> **ACTIVITY A**
From the expense-policy passage, return word for word the part that opens with the words containing "While employees exercise" and closes with "up their spending.".
> **ACTIVITY B**
In the expense-policy passage, what did the Montana Supreme Court say about the state's speeding law when it struck the law down?
> **ACTIVITY C**
Carry on writing the expense-policy passage, starting after its last sentence.

::: TEXT SECTION

Asking employees to act in the company’s best interest builds in enough flexibility for any scenario, and it gives employees the freedom to use their best judgment.
Be Aware: “Best Interest” Is Subjective
While Hastings’s “acting in the company’s best interest” policy makes room for flexibility, keep in mind that your definition of “best interest” may differ from your employees’, and it’s thus arguably unfair to penalize them for doing what they think is best—even if their “best” option isn’t what you would do.
As an example of how vague “best interest” policies can go wrong if people are unfairly penalized, the state of Montana previously didn’t have an explicitly stated numerical speed limit. Instead, the law simply stated that motorists should drive at a speed that was “reasonable and prudent.” However, police could ticket motorists, at their own discretion, for speeding—in effect, penalizing motorists for driving at the speed they felt was best.
The Montana Supreme Court eventually struck down the law, saying it was unconstitutionally vague, and that it was unfair to cite motorists for speeding when there weren’t specified limits to begin with. The immediate impact of this was Montana having no laws policing speeding: arguably an untenable and dangerous situation.
Without strict guidelines, employees need to understand the context of what their bosses consider appropriate and inappropriate so that they can make wise decisions.
At the most basic level, Hastings says, employees should feel that they could confidently justify their purchase to their boss—because they may have to.
(Shortform note: Some employees may disagree with the company’s idea of what’s appropriate and inappropriate—for example, they may think they “deserve” a pricey meal if they’re asked to work out of town on a weekend. To resolve any disagreement with your company’s policies, try using some negotiating tactics. For example, in Never Split the Difference, Chris Voss suggests the strategy of showing the other person how helping you achieve your desired solution will satisfy their own wants. In the case of the pricey meal, you can explain how the extra expense eats into the budget for the venue of the company’s summer outing.)
While employees exercise their freedom to make travel plans and expense costs without pre-approval, they must know that there’s always a chance that their bosses could be watching. This means that managers must regularly check at least a sampling of employees’ expenses. On the back end, managers can safeguard against overspending in one of two ways:
1) Managers can review their department’s receipts monthly and, if they find any problematic expenses, they can discuss them with the employee directly. After one or two of these discussions, employees typically tighten up their spending.

::::::
::: RECORDS SUPPLIED

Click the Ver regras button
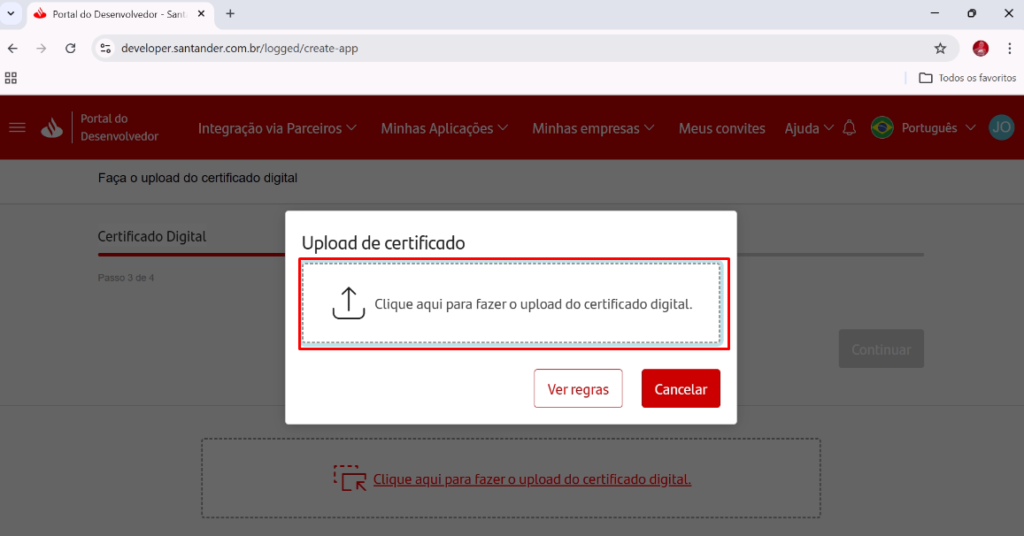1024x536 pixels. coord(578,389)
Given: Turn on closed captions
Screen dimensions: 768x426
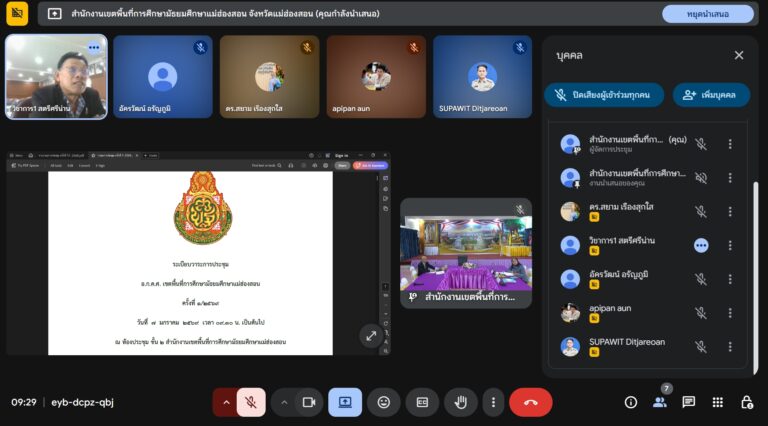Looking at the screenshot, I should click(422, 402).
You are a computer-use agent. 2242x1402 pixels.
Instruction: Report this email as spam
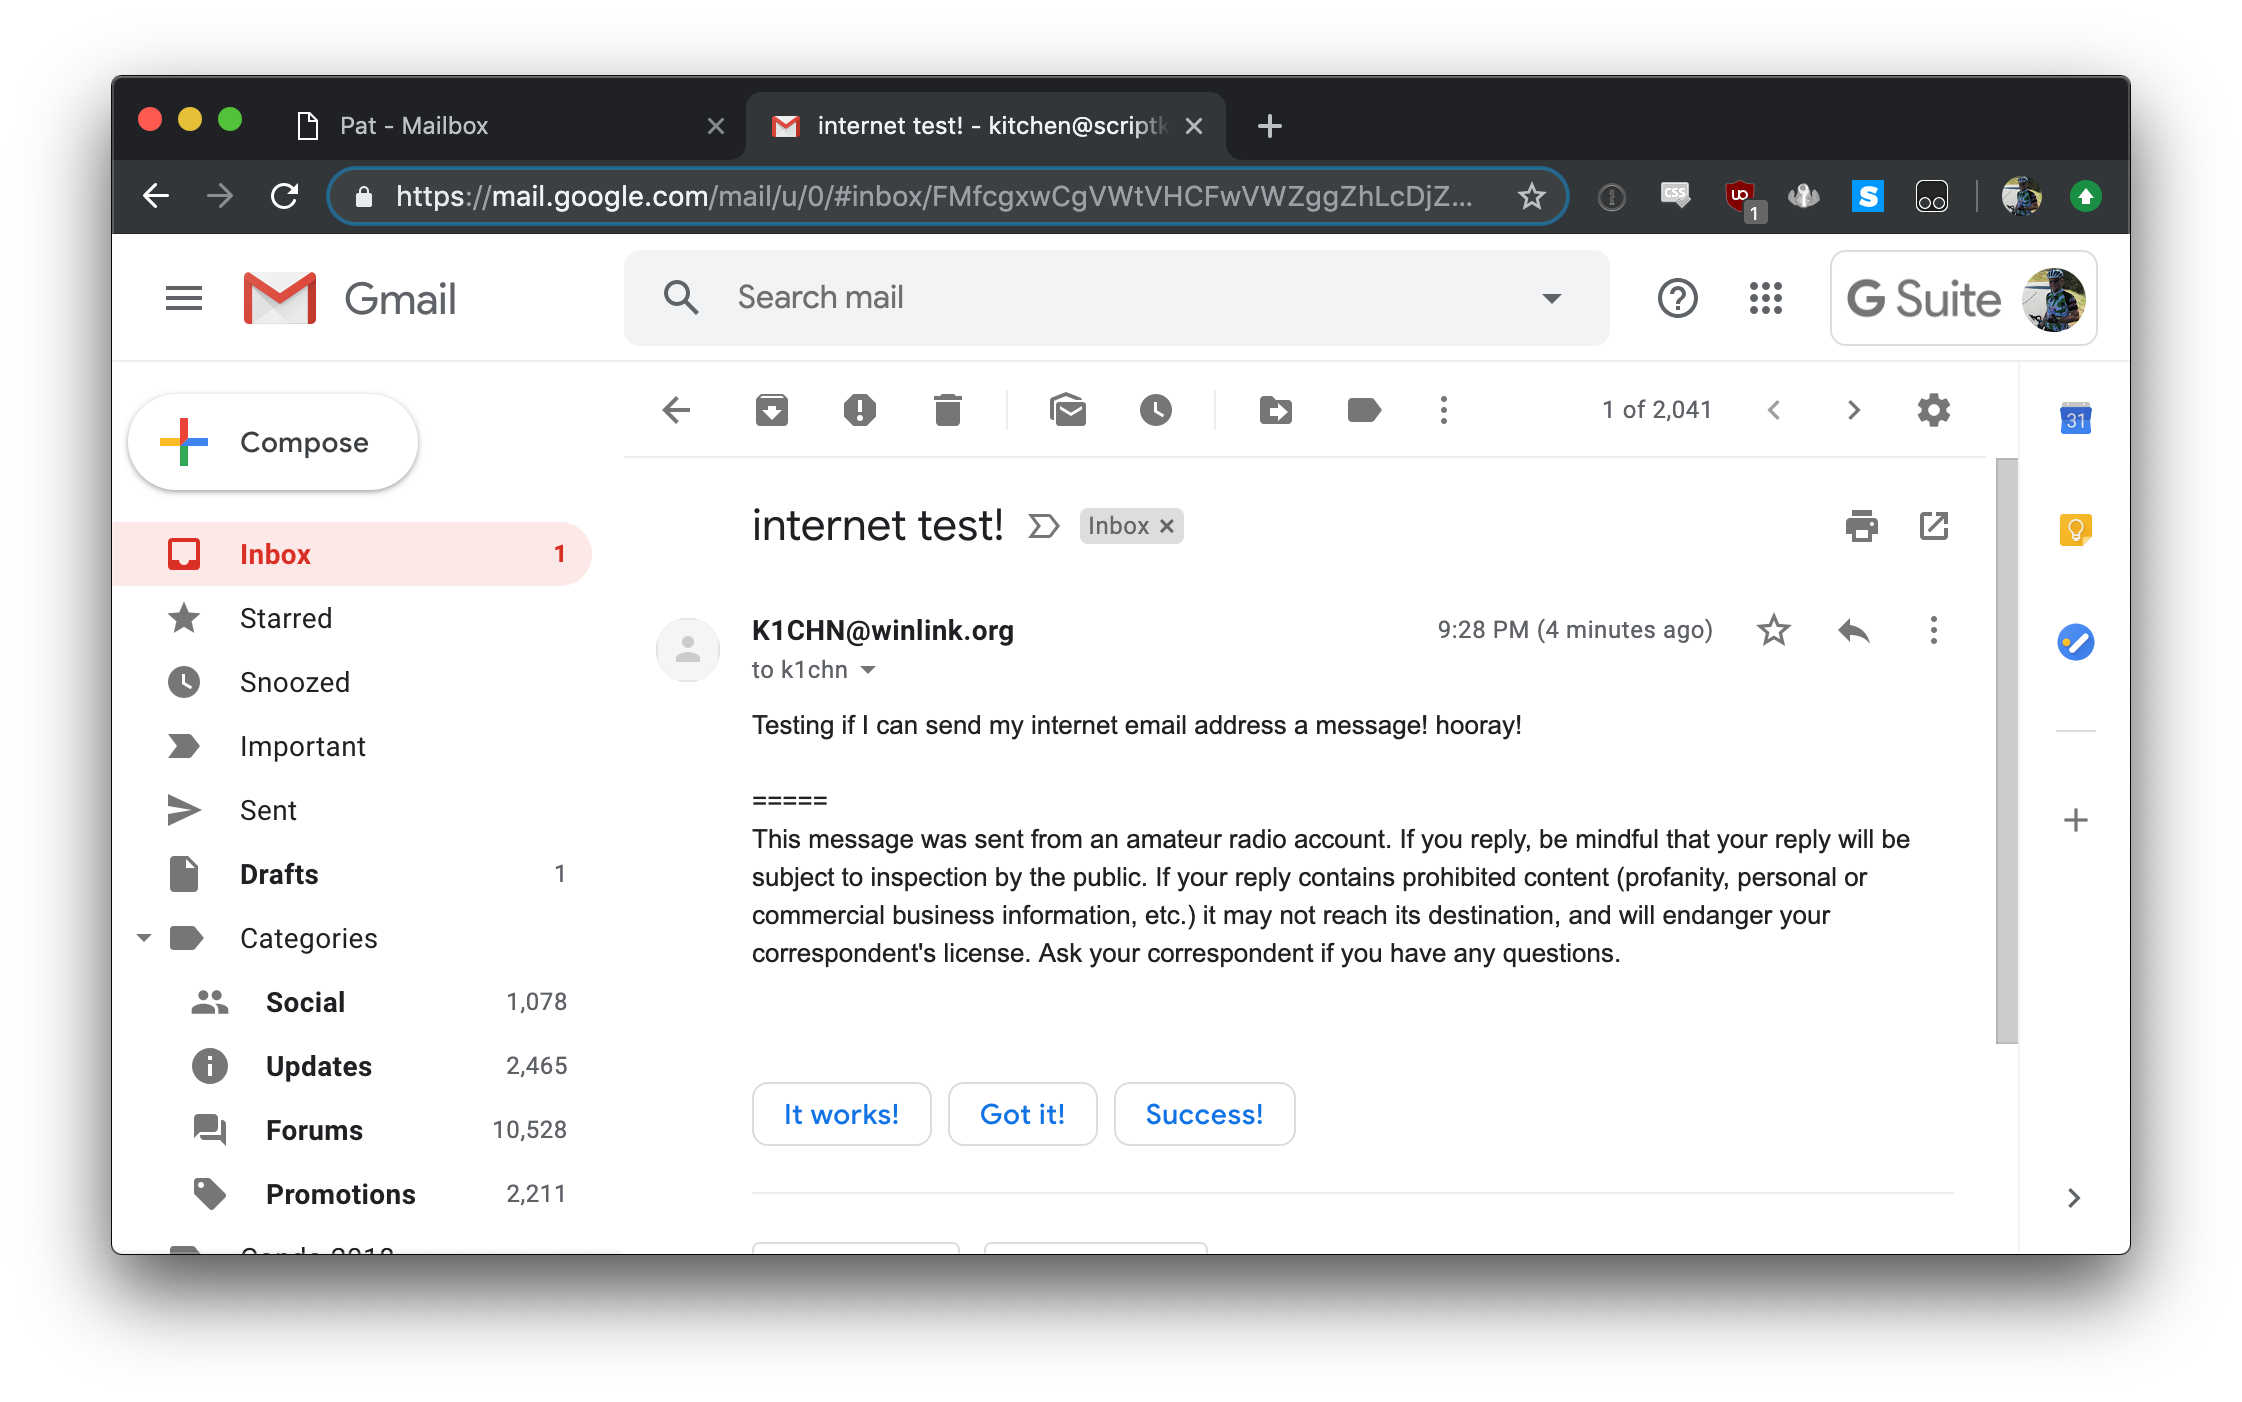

::::::
::: RECORDS SUPPLIED

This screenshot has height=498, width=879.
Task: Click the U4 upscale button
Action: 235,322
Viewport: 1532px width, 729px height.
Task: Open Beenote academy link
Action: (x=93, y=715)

::::::

> **WRITTEN ANSWER A**
While employees exercise their freedom to make travel plans and expense costs without pre-approval, they must know that there’s always a chance that their bosses could be watching. This means that managers must regularly check at least a sampling of employees’ expenses. On the back end, managers can safeguard against overspending in one of two ways:
1) Managers can review their department’s receipts monthly and, if they find any problematic expenses, they can discuss them with the employee directly. After one or two of these discussions, employees typically tighten up their spending.

> **WRITTEN ANSWER B**
It said the law was unconstitutionally vague and that citing motorists for speeding was unfair when no limits were specified.

> **WRITTEN ANSWER C**
(Shortform note: Regularly reviewing receipts can take up a lot of time and resources, especially if you’re taking the time to discuss expenses with your employees. Manually sifting through receipts increases operational costs by as much as 43 percent. Give yourself the most time possible to explain problematic spending to your employee and come up with solutions by automating the system. Use tools like cloud-based software that’s a virtual one-stop-shop for all things expense-related—aside from allowing employees to upload receipts and enabling managers to set spending limits, you can include a copy of the expense policy for easy reference.)
2) Managers can defer to the company’s internal auditing department’s annual audit of 10 percent of all expenses. If the auditing department finds that an employee is overspending, the employee is fired on the first offense. This option radically increases both autonomy and accountability.
(Shortform note: One U.K. study found that only 18 percent of employees who’ve padded their expense reports have ever been caught. To minimize expense fraud, be aware of the tactics employees typically use to inflate their business travel expenses, such as overstating gas expenses (by as much as 40 percent) or out-of-pocket expenses like restaurant tips and reimbursing expenses twice with two separate supervisors.)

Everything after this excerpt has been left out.